In questo contesto, Bitcoin fu lanciata come progetto pilota per collaudare la fattibilità tecnica di una CBDC. Infatti, come affermò il vicegovernatore della Banca d’Inghilterra Ben Broadbent, Bitcoin è stato il modello tecnologico per la CBDC (https://www.bankofengland.co.uk/speech/2016/central-banks-and-digital-currencies). Non occorre essere complottisti per ipotizzare che dietro il fantomatico nome dell’inventore di Bitcoin, Satoshi Nakamoto, si nasconda qualcuno situato negli uffici della Square Mile.

La CBDC è l’elemento portante della politica del “Grande Reset” lanciata dal principe Carlo d’Inghilterra, dal guru climatico dell’ONU Mark Carney e dal fondatore del World Economic Forum Klaus Schwab. Il 24 gennaio 2020, cinque mesi prima di lanciare il Grande Reset, il WEF lanciò il Consorzio Globale per la Governance delle Valute Digitali, come “primo consorzio globale mirante a designare una cornice per governare le valute digitali”.

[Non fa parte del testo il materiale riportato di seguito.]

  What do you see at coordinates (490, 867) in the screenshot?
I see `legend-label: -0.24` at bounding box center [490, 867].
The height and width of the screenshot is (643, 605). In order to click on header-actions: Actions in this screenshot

“Le valute digitali sono un tema multidisciplinare che richiede l’input da diversi settori, funzioni e geografie. Esso è un ambito di grande interesse per il Forum”, disse Schwab. “Nella nostra lunga tradizione di cooperazione tra pubblico e privato, speriamo che ospitando questo consorzio catalizzeremo le conversazioni necessarie per dar vita ad una robusta cornice di governance per le valute digitali globali”.

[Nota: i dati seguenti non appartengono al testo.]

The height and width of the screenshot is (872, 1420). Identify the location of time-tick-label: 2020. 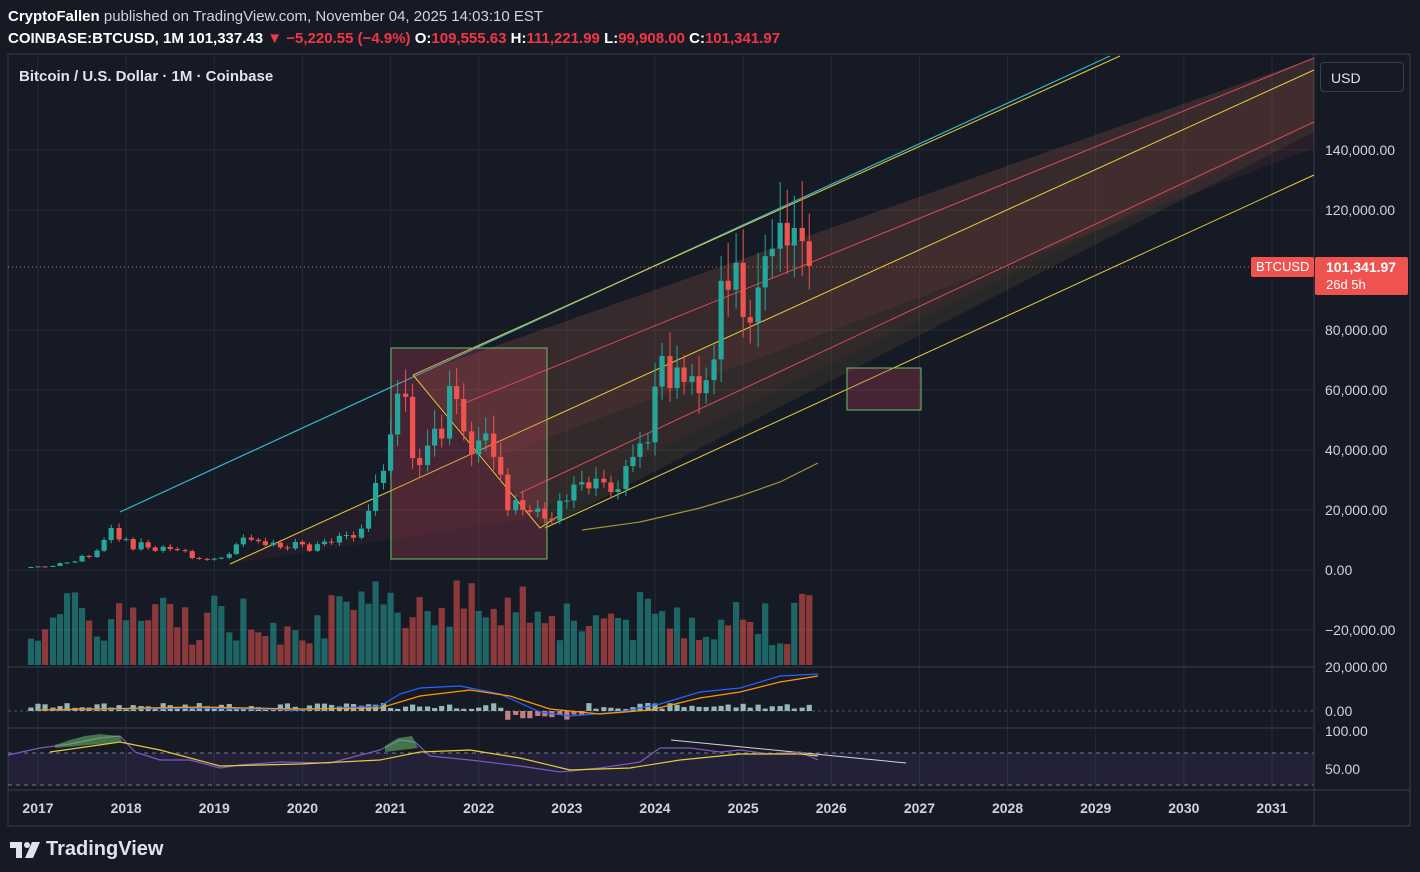
(302, 808).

Il sito del WEF cita anche Mark Carney (foto), ex governatore della Bank of England, secondo cui “la governance è il pilastro centrale di ogni forma di valuta digitale. È critico che una cornice per le valute digitali assicuri sicurezza, efficienza e legittimità dei pagamenti, al contempo garantendo la concorrenza aperta e leale. Diamo il benvenuto alla piattaforma del WEF per contribuire a sviluppare una robusta cornice di governance per l’inclusione tramite le valute digitali”. Nella riunione di Jackson Hole già citata sopra (dove parliamo di Black Rock alla Casa Bianca), Carney aveva preconizzato una “Valuta Sintetica Egemone” che sostituisse il dollaro come moneta di riserva mondiale.